On 6/24/2013 1:23 PM, Gilles Chehade wrote:
"relay backup" is used to setup secondary mail servers for a domain,
that is a server that accept mails for a domain and relay to MXs with
higher priority (i.e. lower preference in DNS).
So when you specify 'mx' as a parameter for the 'backup' keyword,
what does that mean precisely? A DNS server host name? A preference
value?
When I see MX, I think of the MX records in the DNS zone file. I
tried using a preference value, and that was rejected by smtpd as
invalid.
If the backup parameter is specified, the current server
will act as a backup server for the target domain.
Accepted mails are only relayed through servers with a
lower preference value in the MX record for the domain
than the one specified in mx. [...]
therefore:
accept for domain foobar.org relay backup mx2.example.org
will turn your machine as a backup mx for domain foobar.org with the
same priority as mx2.example.org, only relaying to other MXs that have
a higher priority
Excellent. That's precisely what I needed to know. Thank you!
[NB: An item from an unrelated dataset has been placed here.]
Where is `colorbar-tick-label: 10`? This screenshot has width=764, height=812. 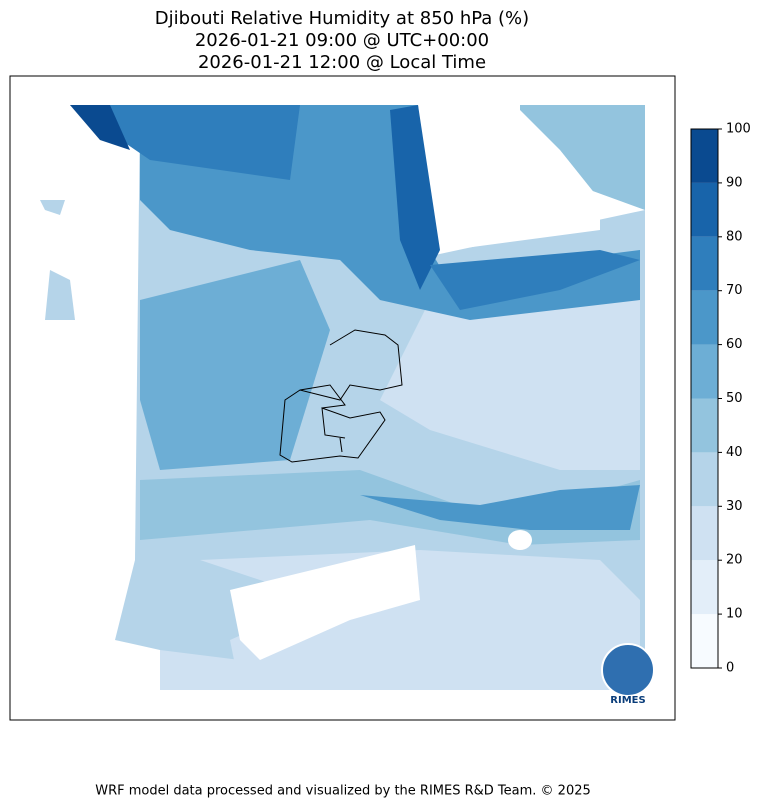
colorbar-tick-label: 10 is located at coordinates (734, 614).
Also, there is something in the smptd.conf(5) man page which I found
confusing. In the second example, it says "The mail server has an
external interface bnx0." But then the example code goes on to say
"listen on egress". Why is the interface 'bnx0' mentioned if it's not
actually used in the example code? I'm assuming that is a mistake, but I
don't know enough to say for certain.
Thanks again for this fantastic software. It pleases me to no end to
never have to look at a .mc file ever again.